Merian sold her Amsterdam paintings collection in spring 1699 to finance the trip. She sailed in June 1699 with her younger daughter Dorothea Maria Graff (then 21). The voyage from Texel to Paramaribo took approximately three months. The two women stayed in Suriname for two years.
What she did there
Merian collected, raised in captivity, observed, and illustrated approximately 90 South American insect species — primarily Lepidoptera but also several beetles, a tarantula (which she illustrated eating a hummingbird, producing one of the period’s most-disputed natural-history images), and at least three species of caiman.
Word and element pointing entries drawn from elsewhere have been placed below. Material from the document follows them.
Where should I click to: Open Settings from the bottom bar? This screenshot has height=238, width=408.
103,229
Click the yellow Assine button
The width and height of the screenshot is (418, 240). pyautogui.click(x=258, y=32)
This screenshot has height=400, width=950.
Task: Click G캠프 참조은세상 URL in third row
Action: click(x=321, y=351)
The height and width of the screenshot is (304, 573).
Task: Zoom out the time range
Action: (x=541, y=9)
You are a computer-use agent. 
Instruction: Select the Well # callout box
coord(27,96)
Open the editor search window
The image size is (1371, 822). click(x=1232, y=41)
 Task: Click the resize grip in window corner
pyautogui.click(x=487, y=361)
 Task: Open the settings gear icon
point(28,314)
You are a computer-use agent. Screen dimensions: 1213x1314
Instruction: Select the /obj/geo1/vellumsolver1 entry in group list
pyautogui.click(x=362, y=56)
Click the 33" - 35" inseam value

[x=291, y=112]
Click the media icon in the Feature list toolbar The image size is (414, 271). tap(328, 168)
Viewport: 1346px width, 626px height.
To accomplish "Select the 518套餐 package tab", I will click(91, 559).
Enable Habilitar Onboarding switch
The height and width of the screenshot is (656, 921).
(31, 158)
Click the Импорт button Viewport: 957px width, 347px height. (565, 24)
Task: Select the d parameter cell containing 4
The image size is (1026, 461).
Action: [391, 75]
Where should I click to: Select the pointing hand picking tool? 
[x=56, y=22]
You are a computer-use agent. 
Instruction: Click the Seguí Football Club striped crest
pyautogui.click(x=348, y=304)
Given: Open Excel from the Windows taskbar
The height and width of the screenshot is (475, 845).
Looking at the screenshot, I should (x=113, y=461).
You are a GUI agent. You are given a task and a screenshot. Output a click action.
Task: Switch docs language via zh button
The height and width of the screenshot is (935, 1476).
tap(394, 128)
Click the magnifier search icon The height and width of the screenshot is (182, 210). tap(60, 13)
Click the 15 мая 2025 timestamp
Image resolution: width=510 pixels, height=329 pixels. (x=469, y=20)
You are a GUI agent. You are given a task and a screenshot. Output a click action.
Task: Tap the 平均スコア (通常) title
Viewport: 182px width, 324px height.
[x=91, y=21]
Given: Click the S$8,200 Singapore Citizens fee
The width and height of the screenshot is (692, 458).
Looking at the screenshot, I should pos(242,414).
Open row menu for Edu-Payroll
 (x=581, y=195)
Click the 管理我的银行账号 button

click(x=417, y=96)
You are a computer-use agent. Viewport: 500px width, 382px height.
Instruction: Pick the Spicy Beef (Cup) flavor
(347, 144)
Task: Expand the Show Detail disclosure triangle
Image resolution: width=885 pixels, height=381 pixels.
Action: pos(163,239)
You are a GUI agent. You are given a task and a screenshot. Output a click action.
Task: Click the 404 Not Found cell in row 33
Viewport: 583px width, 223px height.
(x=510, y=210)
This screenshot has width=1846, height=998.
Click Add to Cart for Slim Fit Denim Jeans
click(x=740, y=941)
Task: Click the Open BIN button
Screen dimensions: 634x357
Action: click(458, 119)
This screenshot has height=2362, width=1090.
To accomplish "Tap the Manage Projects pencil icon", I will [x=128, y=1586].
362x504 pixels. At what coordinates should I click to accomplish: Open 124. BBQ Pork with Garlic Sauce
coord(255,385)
Her field method depended on enslaved Indigenous and African labour. She specifically credited her Indigenous informants — whom she identified by language group and not by personal name — for showing her host plants, specific insect locations, and timing of pupation. She paid for some of the labour. She extracted some of it.
She also documented the abortifacient use of the peacock flower (Caesalpinia pulcherrima) by enslaved Indigenous and African women, who were taking the plant to prevent pregnancies into slavery. The detail appears in her caption to plate 45 of the eventual Metamorphosis Insectorum. It is one of the earliest documented references in any European-language scientific work to a specifically anti-slavery reproductive resistance practice.
She got malaria in approximately spring 1701. The illness was severe enough that she and her daughter cut short the planned five-year expedition. They returned to Amsterdam in September 1701 with about 60 paintings, dozens of specimens, and field notes.
The book
The Metamorphosis Insectorum Surinamensium was published in Amsterdam in 1705. It contained 60 large engraved plates, each showing a single insect species through its complete metamorphic cycle, mounted on its specifically observed host plant. The accompanying text described — in Dutch and Latin in the first edition, and subsequently in additional European-language editions — the observed life cycle, the host plant, and the local Indigenous name for both insect and plant.
The book was an immediate scientific success. Merian sold the second edition’s preliminary subscriptions to European royal courts and scientific societies. The Royal Society in London bought multiple copies. Carl Linnaeus, working on his binomial-nomenclature system fifty years later, cited Merian’s Suriname work as the source for approximately 100 species names — among them Sphinx merianella, named in her honour.
Merian suffered a stroke in 1715 and died in January 1717 in Amsterdam, aged 69. Dorothea Maria Graff continued the family scientific-illustration business in Saint Petersburg under Peter the Great’s patronage. Peter had bought the original Merian Suriname paintings in 1717; they are now in the Saint Petersburg Academy of Sciences archive.
She had founded a discipline by sailing alone to a Dutch colony at 52.